Source document section start

Cambridge Analytica and the Facebook Data Scandal: What It Means for Your Business
The story broke this weekend: a political consulting firm called Cambridge Analytica harvested personal data from 87 million Facebook users without their knowledge or meaningful consent. The data was used for political advertising and voter profiling. Facebook's stock dropped $36 billion in a single day. Mark Zuckerberg has been summoned to testify before Congress.
This isn't a traditional data breach. Nobody hacked Facebook. Instead, Cambridge Analytica exploited Facebook's own data-sharing policies to collect vast amounts of personal information through a quiz app. Users who took the quiz unknowingly gave access not just to their own data, but to the data of all their Facebook friends.
What Happened
- A researcher created a personality quiz app on Facebook
- About 270,000 people used the app
- The app collected data from those users AND all of their Facebook friends (as Facebook's API allowed at the time)
- This yielded data on approximately 87 million people
- The researcher shared the data with Cambridge Analytica, violating Facebook's terms of service
- Cambridge Analytica used the data for political ad targeting
- Facebook learned of the violation in 2015 but didn't disclose it publicly
The Bigger Issue: Data as a Business Model
The Cambridge Analytica scandal highlights something that privacy advocates have been saying for years: when a service is free, you are the product. Facebook's entire business model is built on collecting user data and selling targeted advertising access. Cambridge Analytica didn't break into Facebook. They used it as designed.
This has implications beyond social media:
Third-Party App Permissions
How many apps have access to your business's Facebook page, Google account, or Microsoft 365 tenant? Each connected app is a potential data pipeline. Review and revoke permissions for apps you no longer use or never intentionally authorized.
Customer Data Collection
If your practice collects patient data (and you do), this scandal reinforces the importance of data minimization: collect only what you need, use it only for its stated purpose, and protect it appropriately. This isn't just HIPAA compliance. It's the expectation that consumers are rapidly developing.

Source document section end
Record excerpts section start

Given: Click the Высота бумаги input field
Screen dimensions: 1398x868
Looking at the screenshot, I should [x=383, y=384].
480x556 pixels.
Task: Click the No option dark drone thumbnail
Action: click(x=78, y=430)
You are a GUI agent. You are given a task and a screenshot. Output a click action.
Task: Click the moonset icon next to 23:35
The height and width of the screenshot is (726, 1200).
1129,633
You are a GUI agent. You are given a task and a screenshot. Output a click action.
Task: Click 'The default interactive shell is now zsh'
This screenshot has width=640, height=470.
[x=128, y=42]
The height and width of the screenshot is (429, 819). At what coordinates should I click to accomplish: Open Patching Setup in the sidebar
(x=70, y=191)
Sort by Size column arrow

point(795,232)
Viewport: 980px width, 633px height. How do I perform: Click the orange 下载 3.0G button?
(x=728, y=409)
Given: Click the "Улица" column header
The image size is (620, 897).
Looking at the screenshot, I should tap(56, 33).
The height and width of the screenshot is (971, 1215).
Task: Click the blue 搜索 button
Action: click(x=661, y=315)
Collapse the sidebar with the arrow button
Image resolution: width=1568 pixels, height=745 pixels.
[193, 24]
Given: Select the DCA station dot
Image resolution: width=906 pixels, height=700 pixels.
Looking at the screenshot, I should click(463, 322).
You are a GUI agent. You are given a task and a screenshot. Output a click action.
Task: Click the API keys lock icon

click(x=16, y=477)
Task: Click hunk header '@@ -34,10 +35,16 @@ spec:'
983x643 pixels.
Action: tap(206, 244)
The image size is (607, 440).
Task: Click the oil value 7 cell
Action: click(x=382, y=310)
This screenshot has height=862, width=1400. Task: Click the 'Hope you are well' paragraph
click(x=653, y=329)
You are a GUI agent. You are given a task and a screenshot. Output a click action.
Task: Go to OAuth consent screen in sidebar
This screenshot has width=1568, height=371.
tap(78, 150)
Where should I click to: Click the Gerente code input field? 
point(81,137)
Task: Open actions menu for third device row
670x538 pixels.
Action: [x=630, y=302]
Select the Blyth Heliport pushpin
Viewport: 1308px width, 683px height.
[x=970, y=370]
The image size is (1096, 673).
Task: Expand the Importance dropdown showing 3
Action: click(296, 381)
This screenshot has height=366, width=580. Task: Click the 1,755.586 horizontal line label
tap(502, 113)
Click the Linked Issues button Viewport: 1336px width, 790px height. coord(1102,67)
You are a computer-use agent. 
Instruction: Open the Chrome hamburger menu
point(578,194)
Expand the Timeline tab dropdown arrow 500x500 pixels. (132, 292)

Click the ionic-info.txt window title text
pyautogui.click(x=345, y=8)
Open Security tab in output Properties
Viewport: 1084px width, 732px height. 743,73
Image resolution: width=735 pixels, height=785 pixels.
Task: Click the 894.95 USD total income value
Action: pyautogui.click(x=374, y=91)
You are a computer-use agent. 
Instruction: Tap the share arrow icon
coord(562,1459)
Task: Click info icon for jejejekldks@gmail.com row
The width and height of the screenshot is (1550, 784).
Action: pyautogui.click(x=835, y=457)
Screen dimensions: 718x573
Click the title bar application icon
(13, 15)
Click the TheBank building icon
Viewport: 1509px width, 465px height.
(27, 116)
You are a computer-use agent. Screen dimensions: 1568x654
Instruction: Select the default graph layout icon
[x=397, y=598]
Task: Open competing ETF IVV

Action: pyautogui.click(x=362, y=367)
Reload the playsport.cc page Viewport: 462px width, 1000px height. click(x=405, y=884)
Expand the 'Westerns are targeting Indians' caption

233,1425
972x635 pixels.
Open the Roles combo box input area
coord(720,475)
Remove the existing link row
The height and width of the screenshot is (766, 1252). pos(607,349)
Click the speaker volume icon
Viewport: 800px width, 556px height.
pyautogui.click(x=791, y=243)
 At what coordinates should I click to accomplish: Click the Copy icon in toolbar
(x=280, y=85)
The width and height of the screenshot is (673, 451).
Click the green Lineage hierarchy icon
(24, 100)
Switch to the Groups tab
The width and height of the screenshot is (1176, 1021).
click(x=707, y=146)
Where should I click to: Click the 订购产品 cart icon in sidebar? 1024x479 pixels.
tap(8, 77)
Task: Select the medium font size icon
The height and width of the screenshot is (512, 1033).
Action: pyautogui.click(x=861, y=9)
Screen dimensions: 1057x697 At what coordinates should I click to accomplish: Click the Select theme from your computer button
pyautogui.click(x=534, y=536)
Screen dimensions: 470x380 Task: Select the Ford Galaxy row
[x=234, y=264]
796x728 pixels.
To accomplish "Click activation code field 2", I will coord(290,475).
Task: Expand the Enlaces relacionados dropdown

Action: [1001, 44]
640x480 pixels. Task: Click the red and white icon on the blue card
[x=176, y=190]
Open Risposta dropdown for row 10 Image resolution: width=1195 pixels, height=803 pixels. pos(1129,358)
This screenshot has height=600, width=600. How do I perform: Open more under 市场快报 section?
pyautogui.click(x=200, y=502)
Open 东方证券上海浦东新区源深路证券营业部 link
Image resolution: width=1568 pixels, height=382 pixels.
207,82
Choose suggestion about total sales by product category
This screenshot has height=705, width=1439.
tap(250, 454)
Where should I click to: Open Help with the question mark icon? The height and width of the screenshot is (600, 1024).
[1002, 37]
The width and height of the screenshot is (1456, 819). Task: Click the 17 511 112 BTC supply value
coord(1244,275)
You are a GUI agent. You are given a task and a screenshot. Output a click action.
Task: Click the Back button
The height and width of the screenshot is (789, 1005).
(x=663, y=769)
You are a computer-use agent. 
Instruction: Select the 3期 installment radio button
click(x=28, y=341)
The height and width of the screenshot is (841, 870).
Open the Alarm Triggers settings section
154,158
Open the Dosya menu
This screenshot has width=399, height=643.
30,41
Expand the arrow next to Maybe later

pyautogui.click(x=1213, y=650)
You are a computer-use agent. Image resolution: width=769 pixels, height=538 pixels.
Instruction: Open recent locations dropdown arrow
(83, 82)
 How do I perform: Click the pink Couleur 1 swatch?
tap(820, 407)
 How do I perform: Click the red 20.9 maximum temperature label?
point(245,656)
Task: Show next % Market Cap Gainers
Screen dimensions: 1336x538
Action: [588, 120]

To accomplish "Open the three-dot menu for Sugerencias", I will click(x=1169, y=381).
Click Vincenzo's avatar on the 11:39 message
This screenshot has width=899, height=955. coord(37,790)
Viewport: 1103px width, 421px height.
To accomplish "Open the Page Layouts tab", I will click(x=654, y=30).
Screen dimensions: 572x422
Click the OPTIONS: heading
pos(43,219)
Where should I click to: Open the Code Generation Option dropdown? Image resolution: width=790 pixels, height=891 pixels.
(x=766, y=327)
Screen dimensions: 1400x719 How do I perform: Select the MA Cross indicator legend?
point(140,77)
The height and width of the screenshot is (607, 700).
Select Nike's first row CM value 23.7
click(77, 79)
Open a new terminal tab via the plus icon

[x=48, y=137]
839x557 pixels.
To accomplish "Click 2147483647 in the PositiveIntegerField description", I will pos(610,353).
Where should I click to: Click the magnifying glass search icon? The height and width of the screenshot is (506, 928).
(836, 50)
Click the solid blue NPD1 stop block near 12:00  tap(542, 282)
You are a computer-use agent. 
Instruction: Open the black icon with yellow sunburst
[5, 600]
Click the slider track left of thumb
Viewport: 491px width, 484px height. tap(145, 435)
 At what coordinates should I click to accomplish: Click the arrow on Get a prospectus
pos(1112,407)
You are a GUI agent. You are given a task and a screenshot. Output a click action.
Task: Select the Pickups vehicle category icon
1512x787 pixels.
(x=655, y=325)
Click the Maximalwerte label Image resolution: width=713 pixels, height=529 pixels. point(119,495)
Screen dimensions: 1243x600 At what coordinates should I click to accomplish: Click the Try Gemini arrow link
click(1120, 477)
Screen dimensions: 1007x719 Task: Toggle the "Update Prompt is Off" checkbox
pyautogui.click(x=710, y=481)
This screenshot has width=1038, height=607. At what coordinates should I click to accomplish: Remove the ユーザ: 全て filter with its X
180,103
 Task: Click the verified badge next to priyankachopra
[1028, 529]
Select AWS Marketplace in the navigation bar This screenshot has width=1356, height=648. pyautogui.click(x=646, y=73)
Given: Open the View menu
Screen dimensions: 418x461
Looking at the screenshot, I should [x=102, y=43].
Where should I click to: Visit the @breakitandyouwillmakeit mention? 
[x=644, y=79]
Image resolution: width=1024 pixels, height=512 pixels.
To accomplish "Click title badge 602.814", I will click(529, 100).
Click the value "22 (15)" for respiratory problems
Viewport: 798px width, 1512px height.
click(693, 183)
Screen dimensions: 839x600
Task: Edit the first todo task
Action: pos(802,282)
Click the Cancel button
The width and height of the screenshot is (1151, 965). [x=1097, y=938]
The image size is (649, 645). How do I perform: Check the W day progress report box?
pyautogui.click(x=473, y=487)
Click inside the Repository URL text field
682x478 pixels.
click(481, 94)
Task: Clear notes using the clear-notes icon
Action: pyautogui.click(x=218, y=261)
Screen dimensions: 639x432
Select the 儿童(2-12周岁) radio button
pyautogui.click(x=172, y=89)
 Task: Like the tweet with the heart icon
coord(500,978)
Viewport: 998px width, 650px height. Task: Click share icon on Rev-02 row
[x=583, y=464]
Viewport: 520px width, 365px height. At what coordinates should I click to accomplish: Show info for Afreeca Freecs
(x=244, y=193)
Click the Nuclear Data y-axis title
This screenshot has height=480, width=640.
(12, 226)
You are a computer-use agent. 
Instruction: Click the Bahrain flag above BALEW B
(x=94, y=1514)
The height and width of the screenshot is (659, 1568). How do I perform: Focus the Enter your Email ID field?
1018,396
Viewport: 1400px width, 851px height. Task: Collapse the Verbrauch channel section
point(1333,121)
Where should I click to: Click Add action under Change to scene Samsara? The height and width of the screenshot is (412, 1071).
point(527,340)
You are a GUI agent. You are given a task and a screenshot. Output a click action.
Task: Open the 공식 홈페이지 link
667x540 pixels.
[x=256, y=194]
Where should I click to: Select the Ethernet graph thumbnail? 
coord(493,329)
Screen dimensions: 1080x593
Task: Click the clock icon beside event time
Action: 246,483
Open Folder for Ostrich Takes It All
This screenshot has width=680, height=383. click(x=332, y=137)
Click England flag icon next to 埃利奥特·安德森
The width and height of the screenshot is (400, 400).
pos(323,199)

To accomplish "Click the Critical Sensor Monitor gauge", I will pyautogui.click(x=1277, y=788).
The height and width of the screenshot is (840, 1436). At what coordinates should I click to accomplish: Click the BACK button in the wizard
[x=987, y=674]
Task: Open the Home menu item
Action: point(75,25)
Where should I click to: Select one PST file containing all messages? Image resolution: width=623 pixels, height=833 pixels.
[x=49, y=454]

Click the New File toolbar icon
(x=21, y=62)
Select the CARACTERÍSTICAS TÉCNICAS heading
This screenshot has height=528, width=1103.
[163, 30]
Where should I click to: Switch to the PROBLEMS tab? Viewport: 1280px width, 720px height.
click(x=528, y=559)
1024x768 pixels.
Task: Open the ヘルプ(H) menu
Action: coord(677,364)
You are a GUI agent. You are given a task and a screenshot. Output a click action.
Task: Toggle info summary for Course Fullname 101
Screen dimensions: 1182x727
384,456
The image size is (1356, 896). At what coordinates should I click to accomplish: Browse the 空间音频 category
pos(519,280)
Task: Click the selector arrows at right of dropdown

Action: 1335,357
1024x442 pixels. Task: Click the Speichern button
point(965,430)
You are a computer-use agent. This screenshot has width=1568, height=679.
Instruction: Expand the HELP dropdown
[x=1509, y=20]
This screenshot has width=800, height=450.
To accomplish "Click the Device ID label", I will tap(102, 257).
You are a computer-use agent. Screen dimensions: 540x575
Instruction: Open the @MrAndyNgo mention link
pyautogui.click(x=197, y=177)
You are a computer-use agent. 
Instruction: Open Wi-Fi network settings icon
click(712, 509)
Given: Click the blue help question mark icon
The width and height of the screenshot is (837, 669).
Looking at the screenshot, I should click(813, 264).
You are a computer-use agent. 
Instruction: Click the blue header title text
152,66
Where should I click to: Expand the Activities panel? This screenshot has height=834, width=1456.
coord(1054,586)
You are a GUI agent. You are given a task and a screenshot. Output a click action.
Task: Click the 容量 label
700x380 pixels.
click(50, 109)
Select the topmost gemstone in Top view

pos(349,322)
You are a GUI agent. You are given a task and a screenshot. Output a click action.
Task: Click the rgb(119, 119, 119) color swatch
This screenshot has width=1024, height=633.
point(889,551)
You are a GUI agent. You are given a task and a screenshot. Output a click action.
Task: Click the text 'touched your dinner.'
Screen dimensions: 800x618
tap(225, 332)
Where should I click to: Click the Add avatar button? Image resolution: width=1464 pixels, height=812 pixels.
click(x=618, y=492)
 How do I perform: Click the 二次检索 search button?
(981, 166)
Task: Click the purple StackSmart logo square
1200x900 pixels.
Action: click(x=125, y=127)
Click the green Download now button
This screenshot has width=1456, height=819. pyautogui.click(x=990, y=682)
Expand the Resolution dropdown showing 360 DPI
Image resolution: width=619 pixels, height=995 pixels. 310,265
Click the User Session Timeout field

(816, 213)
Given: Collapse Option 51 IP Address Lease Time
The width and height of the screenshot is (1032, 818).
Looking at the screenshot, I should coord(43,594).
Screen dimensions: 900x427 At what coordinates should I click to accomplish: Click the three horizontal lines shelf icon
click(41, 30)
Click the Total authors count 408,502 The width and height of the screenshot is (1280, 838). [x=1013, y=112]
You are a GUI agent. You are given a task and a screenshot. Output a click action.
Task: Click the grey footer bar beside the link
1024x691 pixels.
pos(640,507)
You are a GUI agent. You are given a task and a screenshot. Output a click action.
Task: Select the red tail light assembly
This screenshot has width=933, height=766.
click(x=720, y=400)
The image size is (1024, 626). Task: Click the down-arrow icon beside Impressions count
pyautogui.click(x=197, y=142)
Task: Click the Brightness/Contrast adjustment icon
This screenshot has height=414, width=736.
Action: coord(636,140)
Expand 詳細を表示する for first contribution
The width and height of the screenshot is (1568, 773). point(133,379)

Record excerpts section end

[Directions for this task]: Proceed with the article on the Cambridge Analytica Facebook data scandal, picking up after its last sentence. The rows are a separate body of material from the article.

[Response to the exercise]:
Social Media for Business
If your practice uses Facebook for marketing (and many do), understand what data Facebook has about your patients who interact with your page. Review your Facebook page's data settings. Be transparent with patients about your social media presence and data practices.
What's Coming: GDPR
The Cambridge Analytica scandal is accelerating a global conversation about data privacy regulation. The European Union's General Data Protection Regulation (GDPR) takes effect on May 25, 2018. While it primarily affects businesses operating in the EU, it's setting the template for privacy regulation worldwide. California is already working on similar legislation.
GDPR principles that every business should start thinking about:
- Consent must be explicit. Buried terms of service aren't sufficient.
- Data minimization. Collect only what you need for a specific, stated purpose.
- Right to deletion. Individuals can request that their data be deleted.
- Data portability. Individuals can request their data in a usable format.
- Breach notification. 72-hour notification requirement.
Action Items
- Audit your connected apps. Review what third-party apps have access to your business accounts (Facebook, Google, Microsoft). Revoke access for anything unnecessary.
- Review your data practices. What patient data do you collect beyond what's clinically necessary? Where is it stored? Who has access?
- Update your social media policy. If your practice has a Facebook page, ensure staff know what's appropriate to post and what data practices to follow.
- Watch the regulatory landscape. GDPR is the beginning, not the end. US privacy regulation is coming. Practices that adopt privacy-forward practices now will be ahead of the curve.